Even when Thatcher includes Bulgaria in the collective “tide of liberty” (Statement on Romania, 22 December 1989), her syntax and sequencing maintain hierarchy:

“We have seen in recent months a tide of liberty and democracy flowing through Poland, Hungary, Bulgaria, East Germany, and Czechoslovakia”.

The metaphor of a tide naturalizes political change as a historical inevitability, yet the order of enumeration – Poland and Hungary first – marks the leaders of the transformation. Bulgaria participates but remains discursively midstream, its individuality subsumed by the wave.

The discursive context of these statements further clarifies their function. In press conferences, Thatcher’s speech adheres to diplomatic genre conventions: cautious, general, and institutionally constrained. Her exchanges with Bulgarian journalists at Strasbourg and Dublin are polite and noncommittal, reflecting a strategic effort to balance engagement with restraint. The repeated use of “we” as in “we seek reform” or “we hope that Bulgaria will become fully democratic” situates Thatcher as a representative of collective Western consensus rather than a bilateral partner.
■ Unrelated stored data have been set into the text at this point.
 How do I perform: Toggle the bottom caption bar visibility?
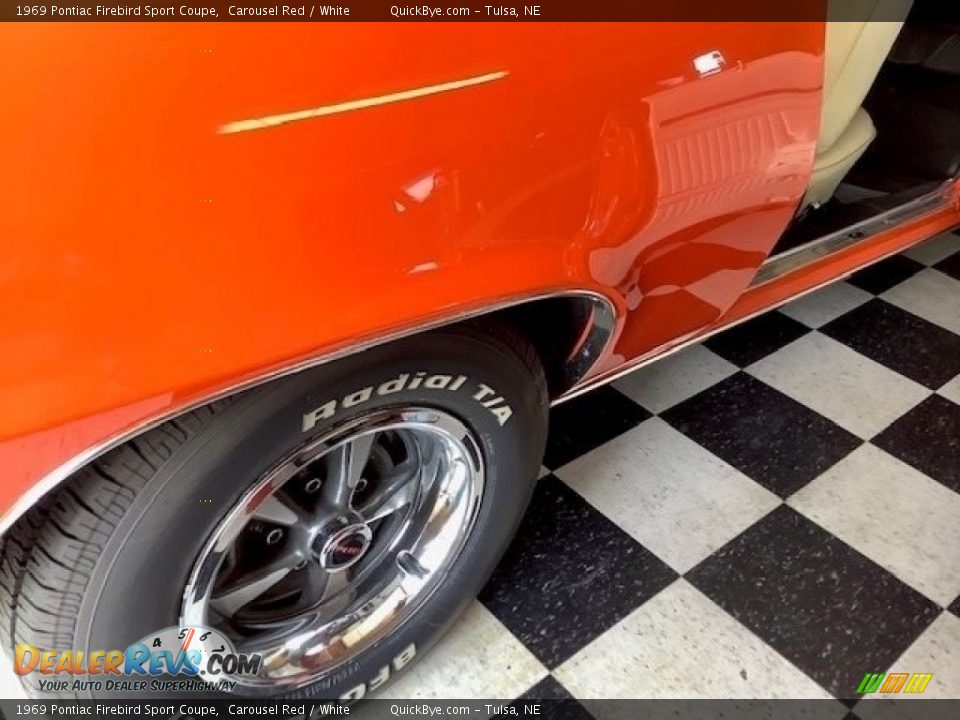[x=480, y=710]
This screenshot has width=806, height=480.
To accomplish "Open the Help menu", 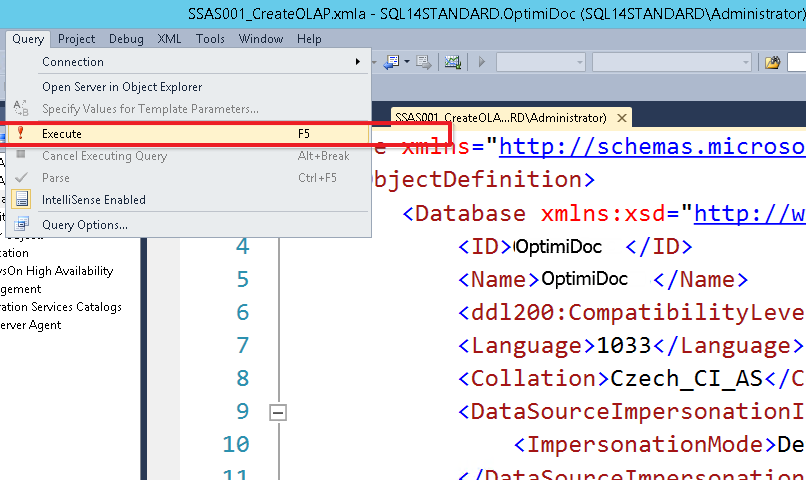I will point(309,39).
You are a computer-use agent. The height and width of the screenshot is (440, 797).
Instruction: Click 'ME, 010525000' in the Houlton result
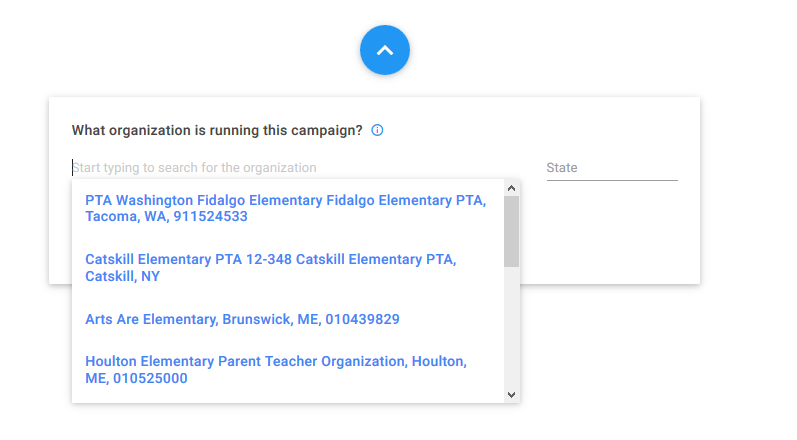[136, 379]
In parliamentary debates, however, her tone is firmer and evaluative. In her statement to the House of Commons on the European Council in Strasbourg (12 December 1989), she declared that “the most important thing is democracy in the Soviet Union, Poland, Hungary, East Germany, Czechoslovakia, [and] Bulgaria” (Hansard 1989b). The formulaic listing again marks Bulgaria as part of a bloc rather than as an individual political actor. Through Bhatia’s (2017) notion of genre embedding, Thatcher’s remarks fulfil institutional purposes: legitimizing policy before Parliament while performing Western consensus in press settings. The audience orientation (Chilton and Schäffner 2004) is evident in her modulation of tone – from prescriptive at home to cautious abroad – underscoring her dual identity as domestic leader and European stateswoman.

These discursive practices are intertextually linked to broader European Community rhetoric on reform and aid. Thatcher’s phrasing parallels EC policy language from the PHARE and G-24 programmes, which initially targeted Poland and Hungary and were later “extended” to include Bulgaria. Her repetition of that sequencing mirrors the institutional structure of Western engagement and reinforces Bulgaria’s position as a “second-wave” reformer.
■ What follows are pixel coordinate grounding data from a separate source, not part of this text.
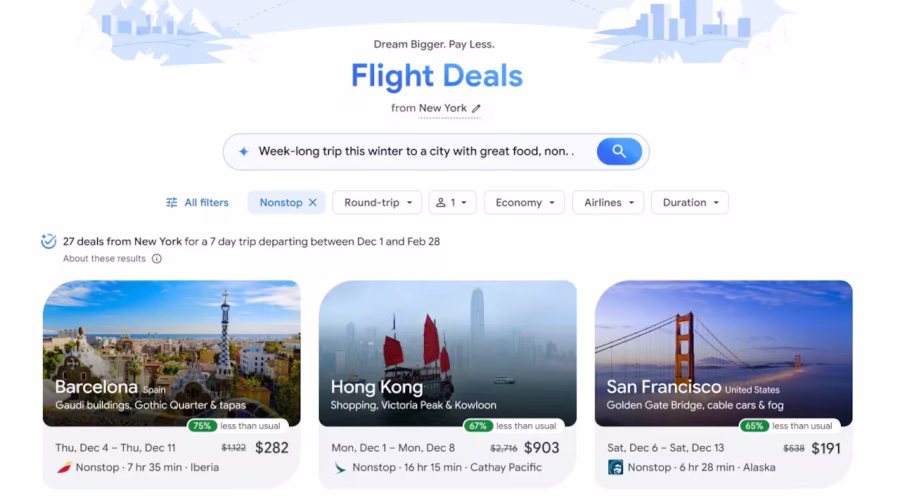Expand the Airlines filter dropdown
The height and width of the screenshot is (500, 900).
608,203
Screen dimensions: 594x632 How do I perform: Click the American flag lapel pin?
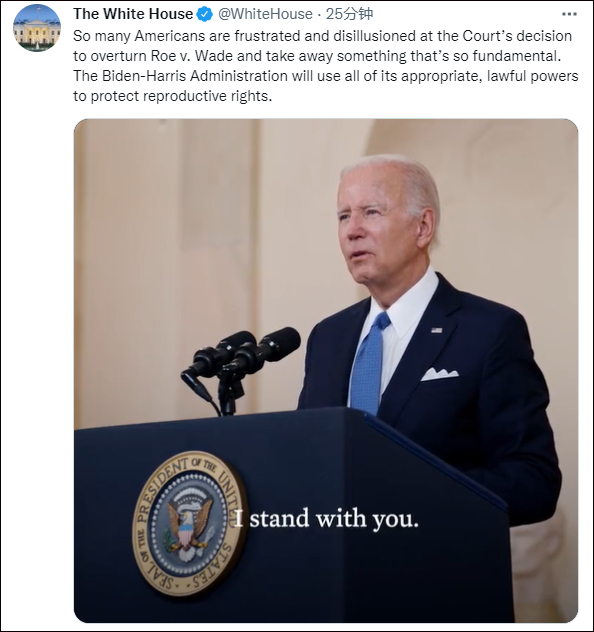coord(436,330)

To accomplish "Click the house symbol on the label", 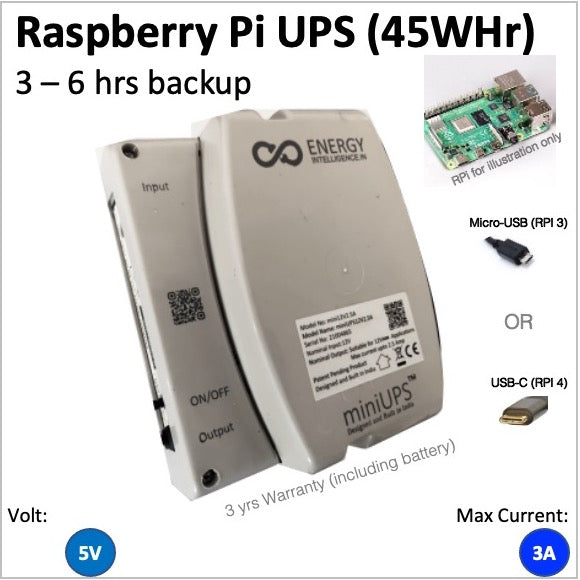I will coord(384,363).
At the social level, Thatcher’s discourse reflects the ideological logic of postCold War Europe, in which Western liberal democracy serves as both a moral ideal and a geopolitical threshold. Her descriptions of Bulgaria as “different”, “not yet”, or “still becoming” reproduce a teleological view of transition – a linear journey from communism to Western modernity. Drawing on van Dijk’s (2008) framework, Thatcher’s language exemplifies how elite discourse defines the boundaries of legitimacy, shaping public understanding of who qualifies as “European”. Terms such as “full democratic state” and “rule of law” universalize Western values, while their conditional framing (“if Bulgaria will go the further way… then we will help”) sustains asymmetrical power relations.

The cumulative effect is a discursive hierarchy of reform. Poland and Hungary are consistently portrayed as leaders – “already” democratic or exemplary – while Bulgaria is represented as uncertain, slower, and derivative. Even when Thatcher’s tone is supportive, her syntax and modality signal evaluation from a distance. Through such language, the West – and Thatcher personally – becomes the arbiter of post-communist success.
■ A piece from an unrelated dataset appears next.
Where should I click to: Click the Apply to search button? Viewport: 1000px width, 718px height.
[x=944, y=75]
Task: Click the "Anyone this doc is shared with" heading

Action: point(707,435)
In sum, Thatcher’s discourse constructs Bulgaria as an ambivalent European subject: part of the “tide of liberty”, yet only conditionally admitted to the category of full democracy. Following Wodak and Meyer (2001), this analysis recognizes that such discourse not only describes political reality but actively constructs it. By framing Bulgaria through comparative hierarchies, Thatcher’s language participates in the symbolic reordering of post-1989 Europe, defining who belonged at its centre and who remained on its periphery.

The critical discourse analysis of Thatcher’s references to Bulgaria reveals a consistent ideological pattern underpinning her rhetoric during the late 1980s and early 1990s. Her language simultaneously acknowledges Bulgaria’s movement toward democracy and limits its symbolic inclusion within the European community. Through recurring lexical contrasts, syntactic sequencing, and modal formulations, Thatcher constructs a discursive hierarchy of reform that places Poland and Hungary as normative leaders, while positioning Bulgaria as a peripheral, conditional, and derivative case. This linguistic pattern reflects what Fairclough (1992) identifies as the interrelation between discourse and power: Thatcher’s utterances not only describe but also perform the asymmetrical geopolitics of the post-Cold War order.

By embedding neoliberal concepts – such as “market economy”, “plural parties”, and “rule of law based on human rights” into her evaluative vocabulary, Thatcher redefines democracy through a specifically Western, market-oriented lens. Her rhetoric thus legitimizes the West’s interpretive authority over the East, enacting what van Dijk (2008) terms elite control of discourse and knowledge. Bulgaria’s identity, as represented through Thatcher’s speech, becomes one of aspiration and conditional belonging: a nation moving in the “right” direction but still awaiting validation.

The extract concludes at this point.